Top of RECORDS SHOWN

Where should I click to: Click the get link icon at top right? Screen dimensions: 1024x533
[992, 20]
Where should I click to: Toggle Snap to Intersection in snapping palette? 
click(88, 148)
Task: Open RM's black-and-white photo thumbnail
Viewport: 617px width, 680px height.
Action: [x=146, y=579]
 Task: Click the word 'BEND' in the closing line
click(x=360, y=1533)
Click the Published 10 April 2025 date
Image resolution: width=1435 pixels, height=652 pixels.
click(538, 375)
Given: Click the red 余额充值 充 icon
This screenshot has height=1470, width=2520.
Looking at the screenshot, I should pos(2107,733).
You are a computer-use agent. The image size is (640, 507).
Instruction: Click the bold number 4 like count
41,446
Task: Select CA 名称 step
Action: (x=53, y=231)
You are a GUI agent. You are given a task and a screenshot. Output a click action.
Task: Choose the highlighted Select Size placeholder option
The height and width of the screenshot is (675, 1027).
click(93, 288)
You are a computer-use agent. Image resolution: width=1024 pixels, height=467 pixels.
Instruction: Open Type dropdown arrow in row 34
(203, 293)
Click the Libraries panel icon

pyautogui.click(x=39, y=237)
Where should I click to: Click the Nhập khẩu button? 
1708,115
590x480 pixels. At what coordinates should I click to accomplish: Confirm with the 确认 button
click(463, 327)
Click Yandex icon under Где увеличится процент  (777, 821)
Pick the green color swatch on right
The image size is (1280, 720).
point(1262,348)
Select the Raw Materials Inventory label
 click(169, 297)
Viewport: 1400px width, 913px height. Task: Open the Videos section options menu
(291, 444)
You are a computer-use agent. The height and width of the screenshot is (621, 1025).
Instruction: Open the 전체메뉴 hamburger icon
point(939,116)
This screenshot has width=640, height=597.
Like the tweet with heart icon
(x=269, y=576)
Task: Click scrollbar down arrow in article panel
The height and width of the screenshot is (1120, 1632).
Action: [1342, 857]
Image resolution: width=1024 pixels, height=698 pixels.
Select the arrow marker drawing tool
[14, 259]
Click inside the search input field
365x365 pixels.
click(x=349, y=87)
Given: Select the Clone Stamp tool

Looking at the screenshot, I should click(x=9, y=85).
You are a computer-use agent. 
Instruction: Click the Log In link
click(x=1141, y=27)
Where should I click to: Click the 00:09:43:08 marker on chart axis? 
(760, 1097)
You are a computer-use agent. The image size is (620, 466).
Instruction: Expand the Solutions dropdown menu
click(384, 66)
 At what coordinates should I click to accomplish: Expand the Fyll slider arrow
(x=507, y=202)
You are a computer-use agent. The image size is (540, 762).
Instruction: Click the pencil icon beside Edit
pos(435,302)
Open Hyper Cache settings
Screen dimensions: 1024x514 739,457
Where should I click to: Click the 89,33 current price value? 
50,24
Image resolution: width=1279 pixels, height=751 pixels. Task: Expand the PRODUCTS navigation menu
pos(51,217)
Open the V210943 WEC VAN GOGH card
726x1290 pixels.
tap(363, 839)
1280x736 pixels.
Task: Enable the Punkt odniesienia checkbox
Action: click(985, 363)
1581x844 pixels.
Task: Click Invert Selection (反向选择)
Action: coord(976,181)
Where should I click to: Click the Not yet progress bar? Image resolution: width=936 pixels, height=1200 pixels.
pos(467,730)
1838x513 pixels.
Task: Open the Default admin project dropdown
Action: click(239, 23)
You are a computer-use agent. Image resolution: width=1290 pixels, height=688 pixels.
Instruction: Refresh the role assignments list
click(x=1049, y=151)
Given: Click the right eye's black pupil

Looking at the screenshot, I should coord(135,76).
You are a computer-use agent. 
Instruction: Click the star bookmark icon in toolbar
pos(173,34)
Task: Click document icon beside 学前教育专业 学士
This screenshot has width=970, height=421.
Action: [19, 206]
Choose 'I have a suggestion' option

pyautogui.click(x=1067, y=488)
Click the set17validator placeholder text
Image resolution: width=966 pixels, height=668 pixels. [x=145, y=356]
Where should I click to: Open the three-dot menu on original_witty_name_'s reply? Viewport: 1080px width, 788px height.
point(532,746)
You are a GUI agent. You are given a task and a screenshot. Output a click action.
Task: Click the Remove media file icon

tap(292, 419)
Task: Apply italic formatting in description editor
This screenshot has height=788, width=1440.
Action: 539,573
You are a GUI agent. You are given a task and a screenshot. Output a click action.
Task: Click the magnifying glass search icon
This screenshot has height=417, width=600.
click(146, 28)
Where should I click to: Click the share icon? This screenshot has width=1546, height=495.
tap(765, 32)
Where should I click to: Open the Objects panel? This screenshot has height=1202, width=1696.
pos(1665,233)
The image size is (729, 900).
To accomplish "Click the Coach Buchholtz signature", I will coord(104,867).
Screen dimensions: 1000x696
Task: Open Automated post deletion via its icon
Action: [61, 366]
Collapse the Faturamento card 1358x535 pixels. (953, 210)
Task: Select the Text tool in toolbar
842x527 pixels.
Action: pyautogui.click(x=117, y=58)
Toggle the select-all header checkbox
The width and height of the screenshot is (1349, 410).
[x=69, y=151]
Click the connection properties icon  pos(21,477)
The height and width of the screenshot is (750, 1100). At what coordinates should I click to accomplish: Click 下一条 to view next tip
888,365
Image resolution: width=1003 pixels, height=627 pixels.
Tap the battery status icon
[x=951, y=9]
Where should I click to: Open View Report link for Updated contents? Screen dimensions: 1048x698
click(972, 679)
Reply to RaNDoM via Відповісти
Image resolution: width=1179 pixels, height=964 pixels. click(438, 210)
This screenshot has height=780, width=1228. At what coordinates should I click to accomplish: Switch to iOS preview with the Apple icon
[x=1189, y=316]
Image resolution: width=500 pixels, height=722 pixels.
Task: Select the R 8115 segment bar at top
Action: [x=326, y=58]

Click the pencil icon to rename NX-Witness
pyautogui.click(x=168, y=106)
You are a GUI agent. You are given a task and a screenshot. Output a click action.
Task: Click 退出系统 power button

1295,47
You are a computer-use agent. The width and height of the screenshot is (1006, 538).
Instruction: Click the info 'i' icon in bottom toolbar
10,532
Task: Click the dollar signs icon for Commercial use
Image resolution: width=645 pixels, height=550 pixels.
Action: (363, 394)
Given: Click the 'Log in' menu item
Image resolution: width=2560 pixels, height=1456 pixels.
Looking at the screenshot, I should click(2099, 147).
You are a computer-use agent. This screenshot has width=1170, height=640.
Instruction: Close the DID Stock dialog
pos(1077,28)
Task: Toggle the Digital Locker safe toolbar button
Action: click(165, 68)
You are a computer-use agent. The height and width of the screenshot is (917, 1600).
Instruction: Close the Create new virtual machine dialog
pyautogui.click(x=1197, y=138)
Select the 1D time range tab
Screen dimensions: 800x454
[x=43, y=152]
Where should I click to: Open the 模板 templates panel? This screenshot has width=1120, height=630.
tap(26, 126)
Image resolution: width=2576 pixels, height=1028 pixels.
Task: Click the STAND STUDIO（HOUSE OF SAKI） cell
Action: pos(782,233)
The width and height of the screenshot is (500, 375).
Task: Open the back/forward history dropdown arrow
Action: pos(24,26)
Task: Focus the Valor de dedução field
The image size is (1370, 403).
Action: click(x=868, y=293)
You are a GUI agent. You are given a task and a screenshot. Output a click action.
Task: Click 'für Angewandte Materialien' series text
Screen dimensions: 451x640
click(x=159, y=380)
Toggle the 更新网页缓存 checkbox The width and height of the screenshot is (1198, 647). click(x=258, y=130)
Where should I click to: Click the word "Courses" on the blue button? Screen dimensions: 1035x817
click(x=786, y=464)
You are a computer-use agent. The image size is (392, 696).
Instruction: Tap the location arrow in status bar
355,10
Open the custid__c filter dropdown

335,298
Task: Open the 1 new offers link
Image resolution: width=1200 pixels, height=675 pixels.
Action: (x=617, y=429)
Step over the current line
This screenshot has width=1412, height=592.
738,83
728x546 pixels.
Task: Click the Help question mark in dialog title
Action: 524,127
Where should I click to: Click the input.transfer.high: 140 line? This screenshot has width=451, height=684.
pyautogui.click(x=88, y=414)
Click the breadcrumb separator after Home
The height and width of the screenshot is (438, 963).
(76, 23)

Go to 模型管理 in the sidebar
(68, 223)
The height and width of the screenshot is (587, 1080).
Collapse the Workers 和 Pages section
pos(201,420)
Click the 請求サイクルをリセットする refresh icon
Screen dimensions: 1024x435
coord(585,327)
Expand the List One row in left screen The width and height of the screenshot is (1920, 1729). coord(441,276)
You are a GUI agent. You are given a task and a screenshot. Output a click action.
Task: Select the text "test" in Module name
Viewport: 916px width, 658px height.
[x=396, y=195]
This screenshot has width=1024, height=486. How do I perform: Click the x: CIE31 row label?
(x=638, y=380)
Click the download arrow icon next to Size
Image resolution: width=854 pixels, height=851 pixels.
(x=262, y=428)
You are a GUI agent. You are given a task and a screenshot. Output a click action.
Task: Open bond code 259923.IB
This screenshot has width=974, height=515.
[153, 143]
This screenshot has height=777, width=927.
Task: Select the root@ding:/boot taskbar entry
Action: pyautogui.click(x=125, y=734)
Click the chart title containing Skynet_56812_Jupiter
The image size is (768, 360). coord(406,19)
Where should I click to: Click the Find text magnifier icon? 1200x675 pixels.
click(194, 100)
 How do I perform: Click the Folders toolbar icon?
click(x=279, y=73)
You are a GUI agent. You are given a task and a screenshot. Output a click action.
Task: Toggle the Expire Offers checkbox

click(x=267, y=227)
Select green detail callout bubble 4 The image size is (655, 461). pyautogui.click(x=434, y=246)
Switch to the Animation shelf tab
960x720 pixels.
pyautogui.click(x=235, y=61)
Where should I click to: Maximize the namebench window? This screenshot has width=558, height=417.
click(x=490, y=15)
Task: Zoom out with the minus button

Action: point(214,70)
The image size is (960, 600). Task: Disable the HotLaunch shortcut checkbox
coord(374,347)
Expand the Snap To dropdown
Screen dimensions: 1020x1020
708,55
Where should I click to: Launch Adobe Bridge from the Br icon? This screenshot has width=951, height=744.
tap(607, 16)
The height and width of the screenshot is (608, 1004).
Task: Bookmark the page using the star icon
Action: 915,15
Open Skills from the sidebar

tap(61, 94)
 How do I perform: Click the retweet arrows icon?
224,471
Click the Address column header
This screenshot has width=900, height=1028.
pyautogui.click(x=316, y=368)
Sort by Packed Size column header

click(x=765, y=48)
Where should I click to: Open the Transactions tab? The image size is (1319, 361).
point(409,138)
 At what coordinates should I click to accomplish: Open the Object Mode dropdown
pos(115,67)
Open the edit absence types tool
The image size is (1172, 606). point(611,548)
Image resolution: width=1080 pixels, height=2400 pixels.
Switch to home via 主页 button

Bottom of RECORDS SHOWN

EXERCISE REQUIREMENTS
Where a line above contains the word "card", copy that line.

ANSWER SECTION
Open the V210943 WEC VAN GOGH card
Collapse the Faturamento card 1358x535 pixels. (953, 210)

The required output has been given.